2007年04月23日
P2Pファイル共有ユーザの中でも、特に違法ファイル共有ユーザの間で人気のソフトウェアにPeerGuardianというソフトウェアがある。このソフト、何をしてくれるかというと、インターネットを利用する際に、個人情報を採集していると思われるIPアドレスからのアクセスを遮断してくれるというもの。そのために、自分の利用目的にあったブロックリストを読み込ませ、該当するIPアドレスを遮断してくれる。ブロックリストは、さまざまなところで作成されているのだけれども、今回はその代表的なブロックリストはどの程度有効かを調査した研究があるよ、というお話。
結果としては、使えば遮断してはくれるけど、それでも完全ではないよ、という非常に曖昧なものだったわけで、違法ファイル共有を続ける限りは、追跡される続けるのである。
原典:TorrentFreak
原題:Do P2P Blocklists Keep you Safe?
著者:Ernesto
日付:April 15, 2007
URL:
http://torrentfreak.com/do-p2p-blocklists-keep-you-safe/
カリフォルニア大学リバーサイド校の研究者たちの最新の研究によると、人々がGnutella P2Pネットワーク上で接続するIPの15%が、PeerGuardianのようなブロックリストアプリケーションでブロックされていることが示された。このような統計は、ブロックリストの有効性などについてはなんら説明されてはいないが、しかし、複数の反海賊行為団体に雇われたことのある情報筋によると、ブロックリストは、MPAAやRIAAに追跡される危険を非常に減少させるという。
最近発表された論文によると、研究者らは、実際のP2Pネットワーク上でブロックリストに登録されたIPからのヒット数を検証した大規模な実験の結果を分析した。調査は90日間にわたって行われ、Gnutellaネットワーク上で異なる3つのブロックリスト(PeerGuardian、
Bluetack、Trusty Filesを使ってデータは収集された。
彼らの主要な結論としては、ブロックリストソフトウェアを利用していないユーザは、モニタされていることに対して、事実上保証されない。
それ以外の結論としては、
- 実験期間中に見られたヒットのうち、全体のほぼ94%が5つのブロックリストレンジに集約される。
- 政府または企業組織のIPが、ブロックリストに最も多く含まれている。
- レコードレーベルといったコンテンツプロバイダーのIPは、ブロックリストにはあまり含まれてはいない。
また、研究者たちは、最も確認されたIPのトップ15が、特定のオーナーに遡ることのできない、いわゆるBOGON IPレンジであったことにも言及している。このことは、これらのソースは、故意に匿名を保ちたいということを示している。それは、彼らが何をしていることを示すものでもある。

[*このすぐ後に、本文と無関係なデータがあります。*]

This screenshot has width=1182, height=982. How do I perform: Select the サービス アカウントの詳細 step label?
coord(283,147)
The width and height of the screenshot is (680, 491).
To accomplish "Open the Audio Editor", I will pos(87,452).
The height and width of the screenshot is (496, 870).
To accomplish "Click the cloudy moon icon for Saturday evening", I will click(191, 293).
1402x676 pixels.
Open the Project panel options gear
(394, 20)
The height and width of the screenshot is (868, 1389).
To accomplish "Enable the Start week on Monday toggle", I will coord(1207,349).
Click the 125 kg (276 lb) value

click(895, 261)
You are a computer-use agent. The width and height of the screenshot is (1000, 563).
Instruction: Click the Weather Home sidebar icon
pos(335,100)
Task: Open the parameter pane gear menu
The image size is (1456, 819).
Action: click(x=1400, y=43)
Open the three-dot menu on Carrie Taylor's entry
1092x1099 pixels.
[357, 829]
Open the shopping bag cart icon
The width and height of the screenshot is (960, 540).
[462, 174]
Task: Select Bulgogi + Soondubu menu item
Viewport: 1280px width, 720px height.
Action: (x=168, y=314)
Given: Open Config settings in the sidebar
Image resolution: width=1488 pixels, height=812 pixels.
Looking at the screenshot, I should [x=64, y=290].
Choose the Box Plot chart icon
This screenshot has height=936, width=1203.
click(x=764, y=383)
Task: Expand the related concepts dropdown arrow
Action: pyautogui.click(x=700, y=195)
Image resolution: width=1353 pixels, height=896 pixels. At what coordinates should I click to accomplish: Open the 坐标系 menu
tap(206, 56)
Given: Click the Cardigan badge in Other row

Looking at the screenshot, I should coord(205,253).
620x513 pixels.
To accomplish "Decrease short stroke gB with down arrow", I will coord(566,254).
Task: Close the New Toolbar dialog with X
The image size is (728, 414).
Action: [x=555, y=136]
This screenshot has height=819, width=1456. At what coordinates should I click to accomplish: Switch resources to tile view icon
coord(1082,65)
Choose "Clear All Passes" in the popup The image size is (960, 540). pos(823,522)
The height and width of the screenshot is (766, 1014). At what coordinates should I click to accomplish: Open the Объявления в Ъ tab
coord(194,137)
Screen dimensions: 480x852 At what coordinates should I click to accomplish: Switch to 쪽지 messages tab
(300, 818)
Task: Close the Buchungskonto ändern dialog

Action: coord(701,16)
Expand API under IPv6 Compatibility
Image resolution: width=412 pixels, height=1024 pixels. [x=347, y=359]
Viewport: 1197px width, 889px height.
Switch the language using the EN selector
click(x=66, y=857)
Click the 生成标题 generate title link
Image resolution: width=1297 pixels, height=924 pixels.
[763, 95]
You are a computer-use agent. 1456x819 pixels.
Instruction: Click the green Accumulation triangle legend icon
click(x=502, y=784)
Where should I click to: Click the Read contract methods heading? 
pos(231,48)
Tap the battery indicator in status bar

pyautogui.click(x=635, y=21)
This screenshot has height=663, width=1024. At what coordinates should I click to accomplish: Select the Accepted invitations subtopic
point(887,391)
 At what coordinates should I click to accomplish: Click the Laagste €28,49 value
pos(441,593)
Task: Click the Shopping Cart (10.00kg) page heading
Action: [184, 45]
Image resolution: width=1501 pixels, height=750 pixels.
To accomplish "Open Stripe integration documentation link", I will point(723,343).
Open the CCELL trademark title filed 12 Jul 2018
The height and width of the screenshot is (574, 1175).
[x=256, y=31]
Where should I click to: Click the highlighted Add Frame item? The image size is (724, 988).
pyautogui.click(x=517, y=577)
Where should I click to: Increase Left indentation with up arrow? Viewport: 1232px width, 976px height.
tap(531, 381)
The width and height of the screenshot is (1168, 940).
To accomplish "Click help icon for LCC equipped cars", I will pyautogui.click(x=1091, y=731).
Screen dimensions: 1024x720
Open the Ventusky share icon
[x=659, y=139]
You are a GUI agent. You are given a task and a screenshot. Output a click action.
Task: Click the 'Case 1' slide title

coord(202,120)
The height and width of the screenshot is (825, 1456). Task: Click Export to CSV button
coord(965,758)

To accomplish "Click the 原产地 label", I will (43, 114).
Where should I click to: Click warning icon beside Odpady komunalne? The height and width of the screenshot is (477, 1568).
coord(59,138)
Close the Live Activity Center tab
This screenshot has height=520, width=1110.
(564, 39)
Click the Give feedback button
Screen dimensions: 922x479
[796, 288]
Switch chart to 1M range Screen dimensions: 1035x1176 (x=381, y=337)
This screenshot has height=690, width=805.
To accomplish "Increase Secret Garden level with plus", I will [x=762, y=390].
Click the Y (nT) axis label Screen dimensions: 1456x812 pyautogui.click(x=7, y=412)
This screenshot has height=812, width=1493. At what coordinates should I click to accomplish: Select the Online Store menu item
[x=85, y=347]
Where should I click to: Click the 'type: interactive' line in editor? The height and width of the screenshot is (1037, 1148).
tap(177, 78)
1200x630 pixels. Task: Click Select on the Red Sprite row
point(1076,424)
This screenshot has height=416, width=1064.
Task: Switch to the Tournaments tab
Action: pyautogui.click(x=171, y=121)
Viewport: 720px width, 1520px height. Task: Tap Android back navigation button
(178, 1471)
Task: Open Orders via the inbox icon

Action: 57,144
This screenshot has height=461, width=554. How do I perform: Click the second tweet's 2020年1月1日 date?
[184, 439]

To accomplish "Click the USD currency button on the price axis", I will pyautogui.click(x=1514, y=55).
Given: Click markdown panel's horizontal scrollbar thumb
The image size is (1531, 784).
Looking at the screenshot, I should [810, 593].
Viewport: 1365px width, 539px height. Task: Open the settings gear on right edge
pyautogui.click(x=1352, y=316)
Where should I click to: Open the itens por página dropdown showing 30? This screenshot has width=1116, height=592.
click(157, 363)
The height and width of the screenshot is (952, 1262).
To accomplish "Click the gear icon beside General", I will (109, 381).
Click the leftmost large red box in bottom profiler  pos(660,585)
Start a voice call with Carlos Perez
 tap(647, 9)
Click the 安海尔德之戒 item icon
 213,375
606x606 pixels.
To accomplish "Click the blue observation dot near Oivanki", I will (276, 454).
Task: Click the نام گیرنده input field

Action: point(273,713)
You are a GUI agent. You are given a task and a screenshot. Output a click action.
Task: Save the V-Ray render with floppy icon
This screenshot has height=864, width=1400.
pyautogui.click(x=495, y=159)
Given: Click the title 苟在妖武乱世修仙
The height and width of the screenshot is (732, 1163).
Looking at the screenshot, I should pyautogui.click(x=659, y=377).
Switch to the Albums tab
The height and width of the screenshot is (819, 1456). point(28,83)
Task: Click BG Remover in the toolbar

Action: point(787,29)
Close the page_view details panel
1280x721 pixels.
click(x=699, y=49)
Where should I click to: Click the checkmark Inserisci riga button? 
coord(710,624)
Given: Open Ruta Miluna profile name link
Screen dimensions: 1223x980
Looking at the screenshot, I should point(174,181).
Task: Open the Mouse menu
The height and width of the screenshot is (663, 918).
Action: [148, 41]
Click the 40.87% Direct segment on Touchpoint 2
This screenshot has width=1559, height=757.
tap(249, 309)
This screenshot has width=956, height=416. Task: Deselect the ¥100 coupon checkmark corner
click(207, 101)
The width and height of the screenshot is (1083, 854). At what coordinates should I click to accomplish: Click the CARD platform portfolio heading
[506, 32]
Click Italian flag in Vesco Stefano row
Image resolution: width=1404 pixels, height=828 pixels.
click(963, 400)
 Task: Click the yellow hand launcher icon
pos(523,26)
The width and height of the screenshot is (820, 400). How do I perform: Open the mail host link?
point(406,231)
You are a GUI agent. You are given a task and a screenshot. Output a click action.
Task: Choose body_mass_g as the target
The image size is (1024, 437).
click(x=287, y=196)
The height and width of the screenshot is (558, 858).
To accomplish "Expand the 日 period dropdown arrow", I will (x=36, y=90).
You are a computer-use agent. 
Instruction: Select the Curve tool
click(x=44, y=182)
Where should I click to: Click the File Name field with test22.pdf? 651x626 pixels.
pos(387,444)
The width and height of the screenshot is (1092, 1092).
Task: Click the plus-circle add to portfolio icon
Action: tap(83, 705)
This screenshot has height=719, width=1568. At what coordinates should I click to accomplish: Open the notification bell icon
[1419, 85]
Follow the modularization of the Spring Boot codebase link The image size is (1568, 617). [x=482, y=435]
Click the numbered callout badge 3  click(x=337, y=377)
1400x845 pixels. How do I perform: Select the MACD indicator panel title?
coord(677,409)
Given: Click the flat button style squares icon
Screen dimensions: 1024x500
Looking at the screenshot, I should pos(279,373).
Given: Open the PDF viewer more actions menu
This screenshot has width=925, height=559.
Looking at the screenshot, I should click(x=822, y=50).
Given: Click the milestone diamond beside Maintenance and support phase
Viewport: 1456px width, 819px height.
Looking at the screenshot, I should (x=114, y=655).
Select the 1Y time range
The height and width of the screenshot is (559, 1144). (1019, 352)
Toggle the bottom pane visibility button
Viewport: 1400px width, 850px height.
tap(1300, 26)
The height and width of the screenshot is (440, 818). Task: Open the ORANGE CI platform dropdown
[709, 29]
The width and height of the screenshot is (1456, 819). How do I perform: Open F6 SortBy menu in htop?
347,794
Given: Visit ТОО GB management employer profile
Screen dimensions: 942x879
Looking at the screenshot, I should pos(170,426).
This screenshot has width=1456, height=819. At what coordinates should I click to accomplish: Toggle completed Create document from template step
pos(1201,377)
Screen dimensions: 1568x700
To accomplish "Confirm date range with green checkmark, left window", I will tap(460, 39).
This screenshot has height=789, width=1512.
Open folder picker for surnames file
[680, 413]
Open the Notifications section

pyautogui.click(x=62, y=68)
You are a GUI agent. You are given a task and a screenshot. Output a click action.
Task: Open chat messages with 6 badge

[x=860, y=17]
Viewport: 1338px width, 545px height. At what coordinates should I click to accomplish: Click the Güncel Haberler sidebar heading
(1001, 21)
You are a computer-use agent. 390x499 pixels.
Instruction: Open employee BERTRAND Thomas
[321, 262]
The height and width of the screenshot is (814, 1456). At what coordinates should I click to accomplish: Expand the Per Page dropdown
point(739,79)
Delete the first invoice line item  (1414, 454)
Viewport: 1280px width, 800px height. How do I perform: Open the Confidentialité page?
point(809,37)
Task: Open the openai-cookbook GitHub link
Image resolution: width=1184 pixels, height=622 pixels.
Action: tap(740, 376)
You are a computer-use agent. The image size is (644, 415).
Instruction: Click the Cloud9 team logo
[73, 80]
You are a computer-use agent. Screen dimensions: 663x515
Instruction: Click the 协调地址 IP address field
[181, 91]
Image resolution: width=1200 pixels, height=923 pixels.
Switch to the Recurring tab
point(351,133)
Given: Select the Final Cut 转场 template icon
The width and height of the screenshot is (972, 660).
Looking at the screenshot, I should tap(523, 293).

論文は、複数の興味深い調査結果を示し、ブロックリストの働きに対してのいくつかの観察を提供してくれる。しかし、この論文では、これらブロックリストの正確さや効果については言及されていない。
TorrentFreakでは、その答えを見出すため、反海賊行為団体ともに働いたこともある専門家に、これらのリストの効果はどの程度見込めるかについてたずねた。彼の推測では、彼がともに働いた反海賊企業が使用するIPのうち、およそ75-80%がブロックリストに含まれるという。これは、ブロックリストがいくらかの保護を提供してくれることを意味するし、一方でこれらが絶対確実ではないことも意味している。
しばらくは、反海賊行為組織とBluetackといったブロックリスト管理者とのいたちごっこがつづきそうだ。
で、記事にあるように、調査結果からは、それなりに有効ではあるが、完全ではないよ、という「使わないよりは使った方がいい」曖昧な結果に終わっている。まぁ、このリスト作成自体も有志が自発的に参加し、更新しているものなので、完璧にやれなんていうのも筋違いだったりするしね。実際にPeerGuardianの利用許諾にも以下の文言がある。
実際のところ、PeerGuardianはどの程度安全なのか?
あなたのブロックリスト内にある全てのIPアドレスをブロックするという意味では完璧です。しかし、ブロックすべき全てのIPアドレスを知ることは不可能であるため、PeerGuardianはあなたの安全を相当なレベルにまでは高めることができますが、PeerGuardianを使用するだけであなたのセキュリティが完全になることは決してありません。
まぁ、一番確実な方法としては、違法ファイル共有をしないということだろうか。